As I understand from the article, the EU intends to give a zero-interest loan to Ukraine using frozen Russian assets. When the war ends, the Russian government may agree to forfeit the frozen assets as reparations, or it may not. If it does not, the EU would have to repay the currently frozen amounts back to Russia and either expect Ukraine to pay back the loan or forgive the loan and make the EU taxpayers pay for it.

Currently, this scheme seems like a loan from a third-party (the EU) that may at some future time be repaid with money from reparations, and not an instance of Russia paying reparations.
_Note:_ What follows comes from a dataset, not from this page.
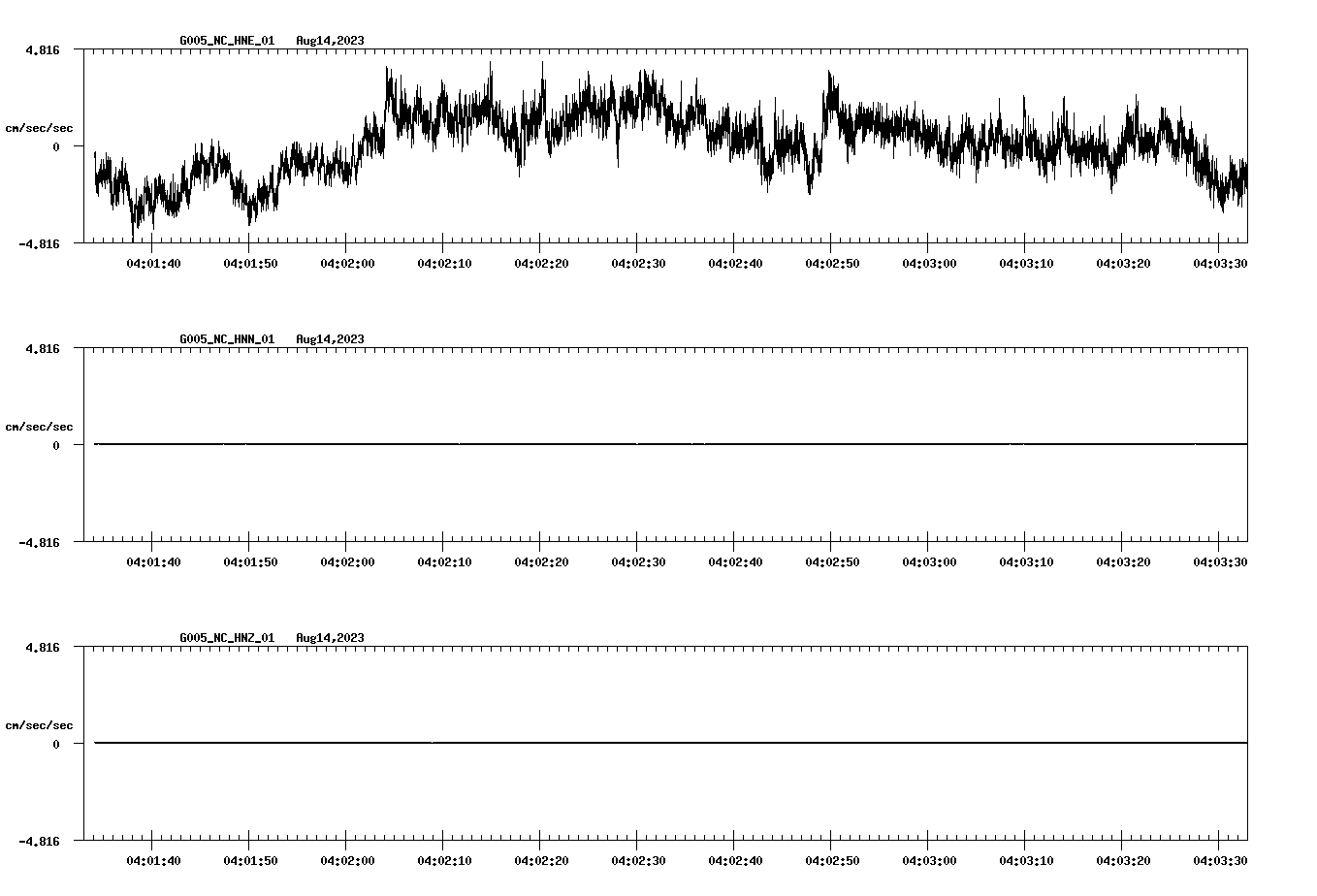Click the cm/sec/sec label of top plot
The image size is (1317, 896).
click(39, 127)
@theservy I think it's somewhat of a charade to disguise the fact that they're very simply taking Russia's frozen sovereign assets and giving them to Ukraine. They just want to make it look "legal" through the use of various loopholes and avoid other countries withdrawing their sovereign assets. But yeah fair enough for this market's criteria. Maybe there needs to be some more detail in the description given the current direction of travel?

Is the a version of this question for 2030?

Does this include forfeiting assets seized by other governments?

@MartinRandall If the Russian government was not part of the agreement/treaty that established that, I would resolve No.

In case there is some (pretty unlikely as of today) agreement/treaty that involves Russian seized assets to be partially or fully used for reparations (or returned under Russian control conditional on paying reparations and some other guarantees), and Russia signs it, and Ukraine ends up getting the money then I would resolve Yes.